===== FRAGMENTO DE LECTURA

Por qué yo, por qué yo
—¿Se puede tener peor suerte que yo? Llevamos dos semanas con un calor de perros y se tiene que poner a diluviar justo hoy. A ver qué hago ahora con las sandalias que tenía pensado ponerme para la fiesta. Odio la primavera, de verdad.
—No puedo más. Estoy hasta los huevos de Carlos. Claro, qué fácil, cómo no es él quien hace las horas extra… Encima un informe que no es para nada urgente. No había necesidad. Es que lo hace por joderme, lo tengo clarísimo.
—No me gusta esa niña para mi Javi. No me gusta y no me gusta, lo siento. ¡Tiene más de 30 años y nada más que sabe hablar de que entra y sale del Zara, de las amigas, de Instagram! Yo conozco a mi niño y mi niño no ha pensado esto bien. Por Dios, con lo que él vale…
Caminan a escasos metros. Físicamente están en Valladolid, en concreto en el cruce de Labradores con Acibelas, pero su cabeza está muy lejos, a kilómetros de ahí. Ya se ha puesto en verde, pero Patri, Andrés y Carmen tardan unos segundos en echar a andar. Por qué yo, por qué yo. Es injusto, es injusto. Cantan, por separado, una misma melodía. Y entonces, sucede: pampampampampampampam.

==========
===== LISTADO DE DATOS

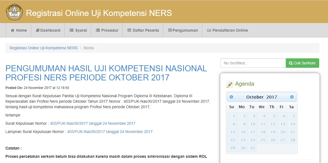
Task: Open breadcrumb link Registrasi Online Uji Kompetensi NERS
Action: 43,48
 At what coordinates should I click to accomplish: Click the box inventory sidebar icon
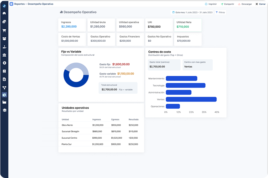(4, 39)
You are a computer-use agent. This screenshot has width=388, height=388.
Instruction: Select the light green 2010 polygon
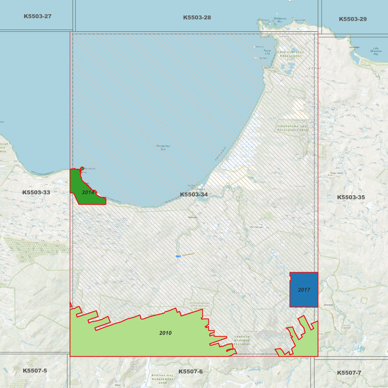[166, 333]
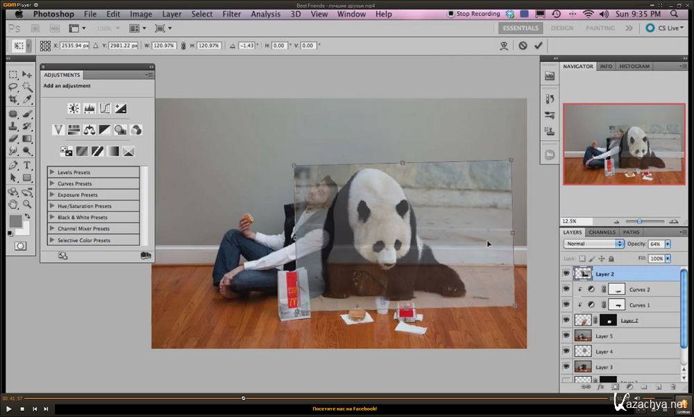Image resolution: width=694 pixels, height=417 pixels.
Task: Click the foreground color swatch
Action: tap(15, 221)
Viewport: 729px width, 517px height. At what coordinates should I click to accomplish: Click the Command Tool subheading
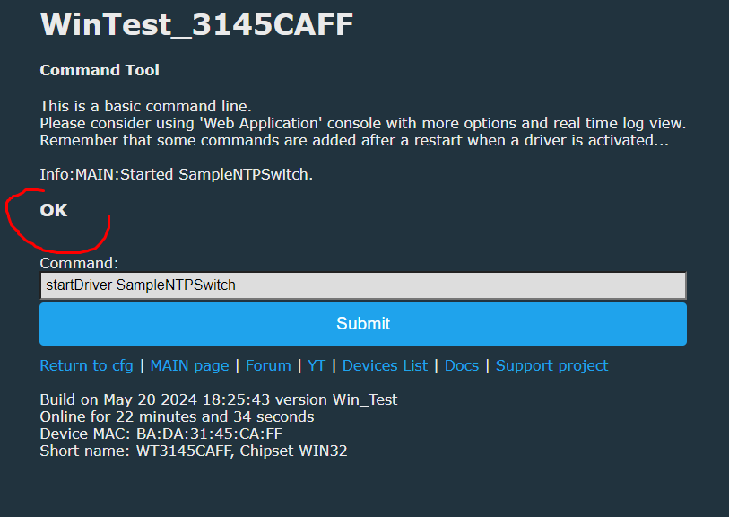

==========
===== LISTADO DE DATOS

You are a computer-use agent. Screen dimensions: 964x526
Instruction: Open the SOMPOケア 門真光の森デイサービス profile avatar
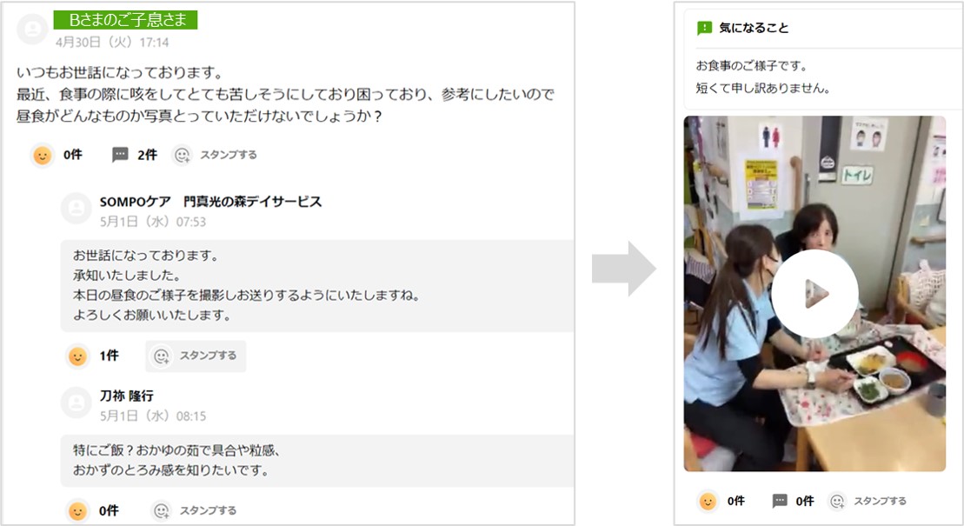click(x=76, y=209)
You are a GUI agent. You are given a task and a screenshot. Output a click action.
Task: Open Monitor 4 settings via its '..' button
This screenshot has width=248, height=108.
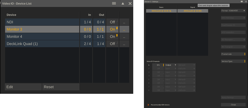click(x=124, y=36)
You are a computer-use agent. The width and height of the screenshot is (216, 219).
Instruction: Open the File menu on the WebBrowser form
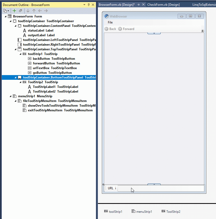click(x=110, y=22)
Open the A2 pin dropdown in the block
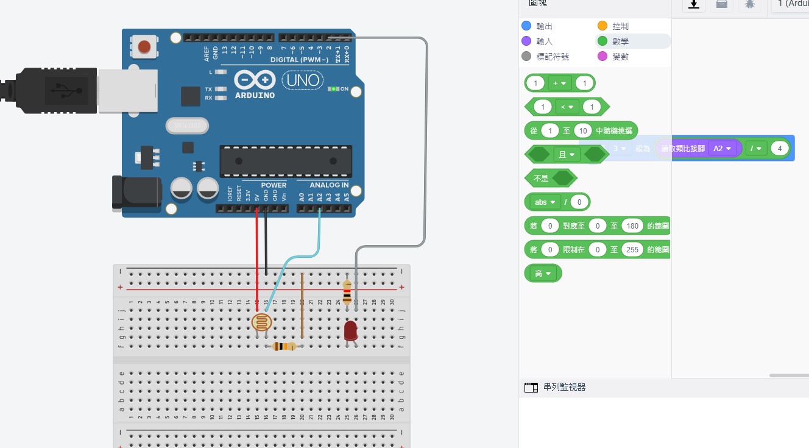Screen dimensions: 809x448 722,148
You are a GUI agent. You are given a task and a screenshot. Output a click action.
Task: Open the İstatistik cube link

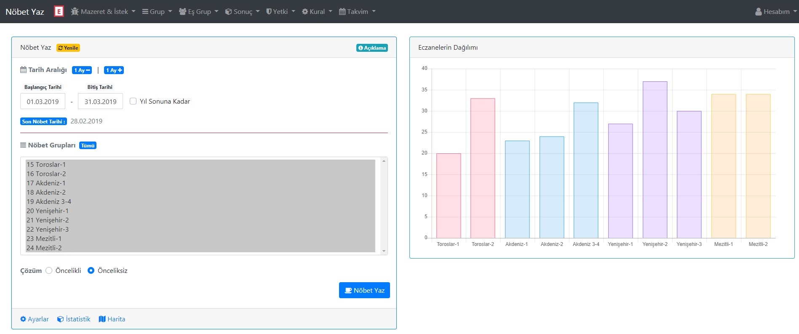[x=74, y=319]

==========

### ACCIÓN REQUERIDA 1
Indica, por favor, si cada afirmación coincide con el relato y responde sí o no citando las palabras que lo deciden: (a) los personajes caminan por un cruce de Valladolid; (b) llevaban dos semanas de lluvia; (c) la pareja de Javi tiene menos de 30 años.
### ACCIÓN REQUERIDA 2
Según el relato, ¿cómo se llaman quienes tardan unos segundos en echar a andar cuando el semáforo se pone en verde?

### TU SOLUCIÓN 1
(a) Sí: «Físicamente están en Valladolid, en concreto en el cruce de Labradores con Acibelas».
(b) No: «Llevamos dos semanas con un calor de perros».
(c) No: «¡Tiene más de 30 años».

### TU SOLUCIÓN 2
Patri, Andrés y Carmen.